2005 Florida Statutes

SECTION 101
Disqualification for benefits.
Section 443.101, Florida Statutes 2005

443.101  Disqualification for benefits.--An individual shall be disqualified for benefits:

(1)(a)  For the week in which he or she has voluntarily left his or her work without good cause attributable to his or her employing unit or in which the individual has been discharged by his or her employing unit for misconduct connected with his or her work, based on a finding by the Agency for Workforce Innovation. As used in this paragraph, the term "work" means any work, whether full-time, part-time, or temporary.

1.  Disqualification for voluntarily quitting continues for the full period of unemployment next ensuing after he or she has left his or her full-time, part-time, or temporary work voluntarily without good cause and until the individual has earned income equal to or in excess of 17 times his or her weekly benefit amount. As used in this subsection, the term "good cause" includes only that cause attributable to the employing unit or which consists of illness or disability of the individual requiring separation from his or her work. Any other disqualification may not be imposed. An individual is not disqualified under this subsection for voluntarily leaving temporary work to return immediately when called to work by the permanent employing unit that temporarily terminated his or her work within the previous 6 calendar months. For benefit years beginning on or after July 1, 2004, an individual is not disqualified under this subsection for voluntarily leaving work to relocate as a result of his or her military-connected spouse's permanent change of station orders, activation orders, or unit deployment orders.

2.  Disqualification for being discharged for misconduct connected with his or her work continues for the full period of unemployment next ensuing after having been discharged and until the individual has become reemployed and has earned income of at least 17 times his or her weekly benefit amount and for not more than 52 weeks that immediately follow that week, as determined by the Agency for Workforce Innovation in each case according to the circumstances in each case or the seriousness of the misconduct, under the agency's rules adopted for determinations of disqualification for benefits for misconduct.

(b)  For any week with respect to which the Agency for Workforce Innovation finds that his or her unemployment is due to a suspension for misconduct connected with the individual's work.

(c)  For any week with respect to which the Agency for Workforce Innovation finds that his or her unemployment is due to a leave of absence, if the leave was voluntarily initiated by the individual.

(d)  For any week with respect to which the Agency for Workforce Innovation finds that his or her unemployment is due to a discharge for misconduct connected with the individual's work, consisting of drug use, as evidenced by a positive, confirmed drug test.

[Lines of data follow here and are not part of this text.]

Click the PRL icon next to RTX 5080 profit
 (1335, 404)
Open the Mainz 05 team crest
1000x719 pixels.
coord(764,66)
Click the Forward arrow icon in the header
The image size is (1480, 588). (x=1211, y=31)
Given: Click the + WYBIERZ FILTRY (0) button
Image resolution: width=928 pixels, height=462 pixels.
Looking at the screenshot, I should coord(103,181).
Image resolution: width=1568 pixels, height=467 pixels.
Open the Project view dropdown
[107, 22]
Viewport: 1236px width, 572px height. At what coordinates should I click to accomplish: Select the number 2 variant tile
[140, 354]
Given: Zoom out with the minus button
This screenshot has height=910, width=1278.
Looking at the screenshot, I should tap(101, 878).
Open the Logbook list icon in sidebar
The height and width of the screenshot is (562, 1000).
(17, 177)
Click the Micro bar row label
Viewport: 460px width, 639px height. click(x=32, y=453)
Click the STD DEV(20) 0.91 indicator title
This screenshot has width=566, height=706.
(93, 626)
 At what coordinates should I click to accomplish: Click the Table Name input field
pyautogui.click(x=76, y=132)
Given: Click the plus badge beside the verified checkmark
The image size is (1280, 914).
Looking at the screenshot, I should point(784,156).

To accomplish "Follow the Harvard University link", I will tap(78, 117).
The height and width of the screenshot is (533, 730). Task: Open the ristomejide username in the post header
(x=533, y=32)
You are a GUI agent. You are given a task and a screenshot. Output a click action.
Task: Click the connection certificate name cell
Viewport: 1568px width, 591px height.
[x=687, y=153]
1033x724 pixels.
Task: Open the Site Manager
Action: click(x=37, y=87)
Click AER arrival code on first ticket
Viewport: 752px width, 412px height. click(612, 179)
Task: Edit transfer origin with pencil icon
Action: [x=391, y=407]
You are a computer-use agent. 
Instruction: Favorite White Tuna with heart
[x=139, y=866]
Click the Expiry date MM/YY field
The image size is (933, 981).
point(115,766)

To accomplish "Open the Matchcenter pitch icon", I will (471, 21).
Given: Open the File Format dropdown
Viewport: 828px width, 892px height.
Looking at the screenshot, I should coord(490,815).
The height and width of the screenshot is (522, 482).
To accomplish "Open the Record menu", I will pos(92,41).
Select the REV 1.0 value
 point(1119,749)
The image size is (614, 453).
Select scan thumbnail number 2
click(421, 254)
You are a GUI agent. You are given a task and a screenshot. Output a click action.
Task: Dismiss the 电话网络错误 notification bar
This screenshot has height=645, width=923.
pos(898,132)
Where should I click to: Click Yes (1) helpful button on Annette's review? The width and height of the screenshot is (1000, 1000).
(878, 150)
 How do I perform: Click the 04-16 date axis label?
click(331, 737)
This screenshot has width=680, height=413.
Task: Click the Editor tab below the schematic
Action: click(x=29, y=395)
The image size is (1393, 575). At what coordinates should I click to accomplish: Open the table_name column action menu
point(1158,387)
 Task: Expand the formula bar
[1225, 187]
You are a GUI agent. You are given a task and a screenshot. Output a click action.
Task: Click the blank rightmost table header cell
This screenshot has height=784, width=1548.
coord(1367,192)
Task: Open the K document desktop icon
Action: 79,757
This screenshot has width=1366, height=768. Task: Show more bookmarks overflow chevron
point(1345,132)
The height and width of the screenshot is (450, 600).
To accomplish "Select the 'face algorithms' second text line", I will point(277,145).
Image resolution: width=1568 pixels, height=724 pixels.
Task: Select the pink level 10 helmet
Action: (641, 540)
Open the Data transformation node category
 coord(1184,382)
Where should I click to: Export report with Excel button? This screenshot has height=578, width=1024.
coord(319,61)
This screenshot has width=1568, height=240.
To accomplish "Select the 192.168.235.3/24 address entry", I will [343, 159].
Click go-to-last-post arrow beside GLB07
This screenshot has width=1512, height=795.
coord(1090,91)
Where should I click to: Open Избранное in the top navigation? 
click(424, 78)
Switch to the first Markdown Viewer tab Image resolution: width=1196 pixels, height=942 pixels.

(2)  If the Agency for Workforce Innovation finds that the individual has failed without good cause to apply for available suitable work when directed by the agency or the one-stop career center, to accept suitable work when offered to him or her, or to return to the individual's customary self-employment when directed by the agency, the disqualification continues for the full period of unemployment next ensuing after he or she failed without good cause to apply for available suitable work, to accept suitable work, or to return to his or her customary self-employment, under this subsection, and until the individual has earned income at least 17 times his or her weekly benefit amount. The Agency for Workforce Innovation shall by rule adopt criteria for determining the "suitability of work," as used in this section. The Agency for Workforce Innovation in developing these rules shall consider the duration of a claimant's unemployment in determining the suitability of work and the suitability of proposed rates of compensation for available work. Further, after an individual has received 25 weeks of benefits in a single year, suitable work is a job that pays the minimum wage and is 120 percent or more of the weekly benefit amount the individual is drawing.

(a)  In determining whether or not any work is suitable for an individual, the Agency for Workforce Innovation shall consider the degree of risk involved to his or her health, safety, and morals; his or her physical fitness and prior training; the individual's experience and prior earnings; his or her length of unemployment and prospects for securing local work in his or her customary occupation; and the distance of the available work from his or her residence.

(b)  Notwithstanding any other provisions of this chapter, work is not deemed suitable and benefits may not be denied under this chapter to any otherwise eligible individual for refusing to accept new work under any of the following conditions:

1.  If the position offered is vacant due directly to a strike, lockout, or other labor dispute.

2.  If the wages, hours, or other conditions of the work offered are substantially less favorable to the individual than those prevailing for similar work in the locality.

3.  If as a condition of being employed, the individual would be required to join a company union or to resign from or refrain from joining any bona fide labor organization.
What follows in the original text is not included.